• **Requirements**
In the statement on Georgia's December 14 presidential vote, on what date is Kavelashvili's inauguration scheduled?

• **Source passage**

# # # # #

The Social Justice Center (SJC) is issuing a statement regarding the ongoing events in the country and summarizing the main episodes of the peaceful demonstration taking place on December 14-15.
“On December 14, the 17th day of continuous peaceful protests, the Georgian Dream indirectly elected a “president” through an electoral college. The voting procedure in the parliament building took place against the backdrop of large-scale protests. The appointment of Mikheil Kavelashvili, one of the initiators of the Russian law and the leader of the strongly anti-European union “People’s Power” – a satellite of the Georgian Dream – as president, and the announcement of a ceremonial event at the protest location at the end of the day provided new grounds for the citizens to gather. Beyond expressing opposition to the change in foreign policy and the authoritarianism of the “Georgian Dream”, the gathered protesters also expressed their lack of confidence in the illegitimate president.
The session in parliament to appoint the president began at 9 am on December 14. Citizens gathered on Rustaveli Avenue from 7 am and peacefully protested throughout the day. In addition to Tbilisi, citizens also gathered in Batumi, Kutaisi and Zugdidi,” the statement reads.
The Center for Social Justice notes in a statement that yesterday, December 14, the presidential elections were held undemocratically and the president was elected by an illegitimate legislative body.
“For the first time in the history of Georgia, the country’s 6th “president” was elected indirectly. As a result of the vote held in the parliament building, the electoral college elected the only candidate nominated by the “Georgian Dream” as president. The vote lasted for 5 hours. Out of 225 members present at the session, 224 supported Kavelashvili. According to the resolution of the Central Election Commission, Kavelashvili’s inauguration is scheduled for December 29.
- Although the procedural aspects of the December 14 parliamentary vote were respected, the presidential elections were conducted undemocratically, which is why this process has problems with public and international legitimacy. This is explained by several factors:
- The election of the president by an illegitimate legislative body – half of the electoral college is made up of “newly elected” members of parliament. Accordingly, the legitimacy of the president is determined by the legitimacy of the new composition of the legislative body. As is known, the legislative elections of October 26 in Georgia were held against the background of systematic fraud and mass violations, which significantly influenced the will of the voters and cast doubt on the validity of the final results. At the same time, the convening of the parliament and the certification of the deputies’ powers were held in violation of the Constitution, since the first session of the newly elected parliament was held before the completion of the consideration of the lawsuit in the Constitutional Court, which challenged the constitutionality of the elections due to the violation of the secrecy of the vote, universality of elections and other principles.
- The lack of political competition – only one candidate was represented in the presidential elections. Single-candidate elections are characteristic of authoritarian regimes and facade democracies.

# # # # #

• **Source excerpt**
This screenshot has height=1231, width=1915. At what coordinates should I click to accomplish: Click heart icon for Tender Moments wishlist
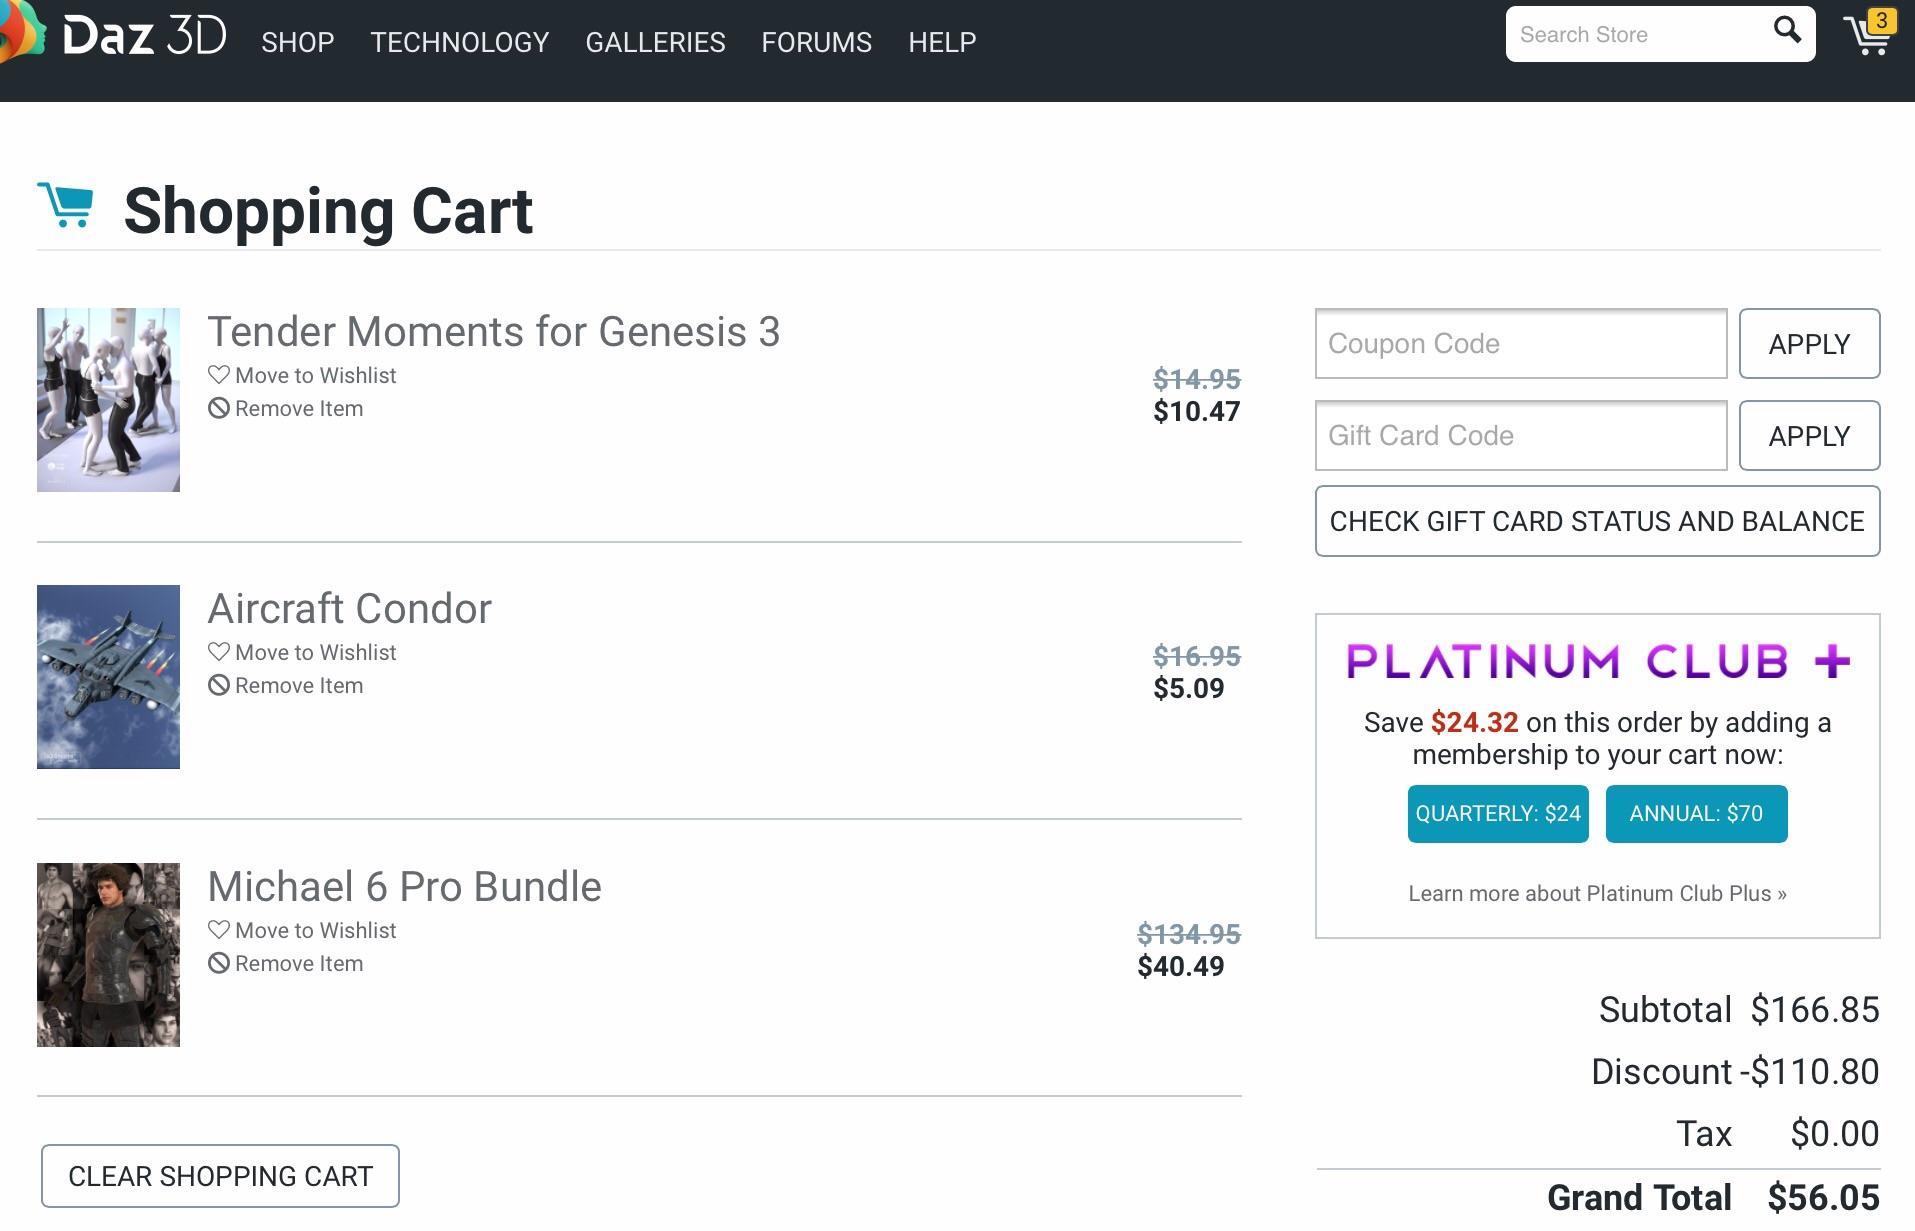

# # # # #

• **Complete answer**
December 29